▶ What to do
The records below need copying. Match each line exactly.

▶ Data to examine
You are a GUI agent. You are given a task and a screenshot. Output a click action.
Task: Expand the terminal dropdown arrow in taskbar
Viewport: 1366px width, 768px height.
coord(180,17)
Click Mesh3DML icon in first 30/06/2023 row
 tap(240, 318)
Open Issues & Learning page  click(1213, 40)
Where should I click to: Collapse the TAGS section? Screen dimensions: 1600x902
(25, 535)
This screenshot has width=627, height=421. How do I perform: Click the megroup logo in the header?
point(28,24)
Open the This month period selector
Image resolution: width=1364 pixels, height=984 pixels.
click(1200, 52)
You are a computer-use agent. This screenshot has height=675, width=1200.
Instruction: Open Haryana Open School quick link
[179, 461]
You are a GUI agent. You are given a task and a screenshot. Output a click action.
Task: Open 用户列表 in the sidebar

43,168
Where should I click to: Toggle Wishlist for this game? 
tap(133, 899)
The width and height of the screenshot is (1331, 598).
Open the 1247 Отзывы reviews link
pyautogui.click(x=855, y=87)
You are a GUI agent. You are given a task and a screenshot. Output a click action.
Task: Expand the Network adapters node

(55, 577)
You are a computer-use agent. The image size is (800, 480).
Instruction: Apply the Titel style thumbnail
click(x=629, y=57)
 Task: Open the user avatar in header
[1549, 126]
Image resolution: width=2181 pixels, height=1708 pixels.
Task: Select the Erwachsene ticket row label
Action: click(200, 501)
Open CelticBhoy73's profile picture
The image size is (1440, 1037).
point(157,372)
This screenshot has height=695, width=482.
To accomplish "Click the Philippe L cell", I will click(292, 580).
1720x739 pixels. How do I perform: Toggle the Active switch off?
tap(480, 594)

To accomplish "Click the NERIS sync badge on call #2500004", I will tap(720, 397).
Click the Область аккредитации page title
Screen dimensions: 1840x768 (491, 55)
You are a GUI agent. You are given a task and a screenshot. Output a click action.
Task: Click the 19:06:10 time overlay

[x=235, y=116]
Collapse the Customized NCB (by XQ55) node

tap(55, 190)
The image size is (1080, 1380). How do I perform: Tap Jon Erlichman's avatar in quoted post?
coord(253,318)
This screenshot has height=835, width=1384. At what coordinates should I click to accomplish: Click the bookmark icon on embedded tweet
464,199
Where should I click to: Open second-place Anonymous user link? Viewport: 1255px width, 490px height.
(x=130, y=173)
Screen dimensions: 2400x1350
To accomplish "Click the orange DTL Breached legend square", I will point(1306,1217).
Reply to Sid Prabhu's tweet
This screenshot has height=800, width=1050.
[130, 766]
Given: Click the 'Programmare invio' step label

▶ Answer for this exercise
You are a GUI agent. You are given a task and a screenshot. Output a click action.
Task: Expand the terminal dropdown arrow in taskbar
Viewport: 1366px width, 768px height.
coord(180,17)
Click Mesh3DML icon in first 30/06/2023 row
 tap(240, 318)
Open Issues & Learning page  click(1213, 40)
Where should I click to: Collapse the TAGS section? Screen dimensions: 1600x902
(25, 535)
This screenshot has width=627, height=421. How do I perform: Click the megroup logo in the header?
point(28,24)
Open the This month period selector
Image resolution: width=1364 pixels, height=984 pixels.
click(1200, 52)
You are a computer-use agent. This screenshot has height=675, width=1200.
Instruction: Open Haryana Open School quick link
[179, 461]
You are a GUI agent. You are given a task and a screenshot. Output a click action.
Task: Open 用户列表 in the sidebar

43,168
Where should I click to: Toggle Wishlist for this game? 
tap(133, 899)
The width and height of the screenshot is (1331, 598).
Open the 1247 Отзывы reviews link
pyautogui.click(x=855, y=87)
You are a GUI agent. You are given a task and a screenshot. Output a click action.
Task: Expand the Network adapters node

(55, 577)
You are a computer-use agent. The image size is (800, 480).
Instruction: Apply the Titel style thumbnail
click(x=629, y=57)
 Task: Open the user avatar in header
[1549, 126]
Image resolution: width=2181 pixels, height=1708 pixels.
Task: Select the Erwachsene ticket row label
Action: click(200, 501)
Open CelticBhoy73's profile picture
The image size is (1440, 1037).
point(157,372)
This screenshot has height=695, width=482.
To accomplish "Click the Philippe L cell", I will click(292, 580).
1720x739 pixels. How do I perform: Toggle the Active switch off?
tap(480, 594)

To accomplish "Click the NERIS sync badge on call #2500004", I will tap(720, 397).
Click the Область аккредитации page title
Screen dimensions: 1840x768 (491, 55)
You are a GUI agent. You are given a task and a screenshot. Output a click action.
Task: Click the 19:06:10 time overlay

[x=235, y=116]
Collapse the Customized NCB (by XQ55) node

tap(55, 190)
The image size is (1080, 1380). How do I perform: Tap Jon Erlichman's avatar in quoted post?
coord(253,318)
This screenshot has height=835, width=1384. At what coordinates should I click to accomplish: Click the bookmark icon on embedded tweet
464,199
Where should I click to: Open second-place Anonymous user link? Viewport: 1255px width, 490px height.
(x=130, y=173)
Screen dimensions: 2400x1350
To accomplish "Click the orange DTL Breached legend square", I will point(1306,1217).
Reply to Sid Prabhu's tweet
This screenshot has height=800, width=1050.
[130, 766]
Given: Click the 'Programmare invio' step label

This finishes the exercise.